How your practice can achieve Y2K compliance
How your practice can achieve Y2K compliance
You’ve probably heard the doom-and-gloom predictions about what the Y2K computer bug could do to your computerized billing system and even the biomedical equipment in your office. Now for some good news: If you’re even minimally organized and put forth a reasonable effort, you can be Y2K compliant within 90 days, says Clearwater, FL-based health care technology consultant Frank Cohen, author of The Y2K Compliance Manual for the Medical Practice.
You don’t have to be at the high end of the technology spectrum to be affected by the Y2K problem. "While grounded in technology, this is not so much a technical issue as a business issue," says Cohen. "The reality is that everyone will be affected in one way or another, and failure to be prepared is simply negligence on their part."
If you haven’t started preparing yet, here are three good reasons why you’d better start soon:
Insurance won’t help you. "Most policies exclude avoidable situations, and no one will be able to convince the insurance company that this was a surprise," says Cohen. You are liable and responsible for your patients and your business. If you have equipment that malfunctions or fails, you run the risk of injuring your patients — and that means liability for you. Without a contingency plan in place, you could be considered negligent by a court of law. Your revenues are at risk. What if you don’t have any revenue in the first three months of 2000?"Do you really think that HCFA is so efficient that you are willing to risk not being paid in full should something happen to its payment systems?" Cohen asks. And what about commercial payers? Even if commercial systems are not badly affected by the millennium bug, some experts wonder whether this might give some payers another excuse for delaying payments.
Cohen recommends staying focused rather than getting overwhelmed thinking about Y2K. "Most practices can get their risk analysis and contingency plan completed within 90 days with little or no disruption to their daily operations," he says.
Cohen recommends taking the following basic steps to prepare for Y2K:
1. Document or flowchart all the processes in your practice, such as billing, payroll, patient care, etc. List each step you need to take to complete each process.
2. Determine the dependencies for each component. "Dependencies are those things upon which that process is dependent to function," explains Cohen. For example, in the billing process, dependencies may include the computer hardware, software, phone line, printer, etc. "When you have finished, pick the one dependency that, without it, the entire process would fail. This is your primary dependency," he says.

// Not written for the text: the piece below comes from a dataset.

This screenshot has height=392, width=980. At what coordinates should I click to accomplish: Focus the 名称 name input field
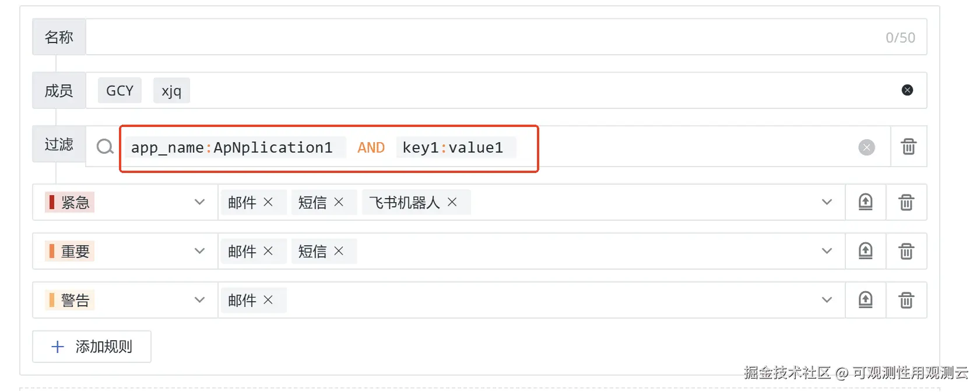506,37
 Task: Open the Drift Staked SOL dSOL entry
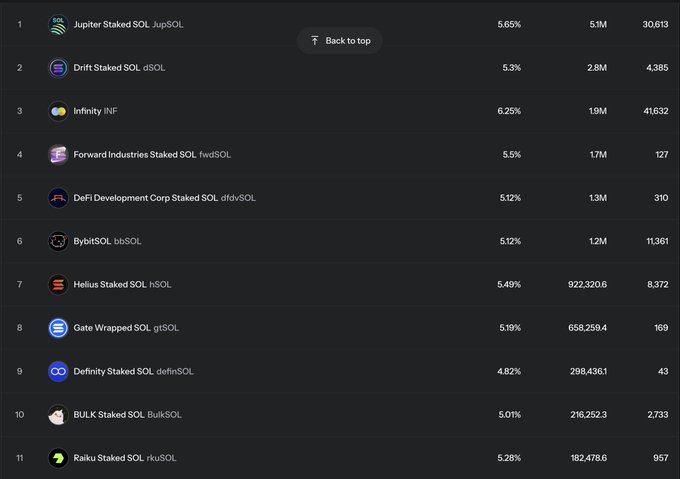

3. For each primary dependency, determine if the risk potential is limited, partial, long-term, or certain failure. Define what that would mean to your practice. This creates what Cohen calls the "risk paradigm."
4. Build a contingency plan that is realistic, affordable, and can be implemented if the need arises. Remember: You do not have to build a contingency plan for every possible problem. If you try to do that, you will never get it done, he notes.
5. Take a complete inventory of items that might be affected by the Y2K problem. Contact the vendors, manufacturers, distributors, and developers of those items to find out if the items are Y2K-ready and, if not, what to do to get them there.
Here are other actions Cohen says should be considered during your Y2K planning process:
— Secure a line of credit with a reputable financial institution equal to at least 90 days of basic operating expenses.
— Have enough cash on hand to cover 30 days’ worth of payroll.
— Increase your inventory of patient care-related supplies to a 90-day level.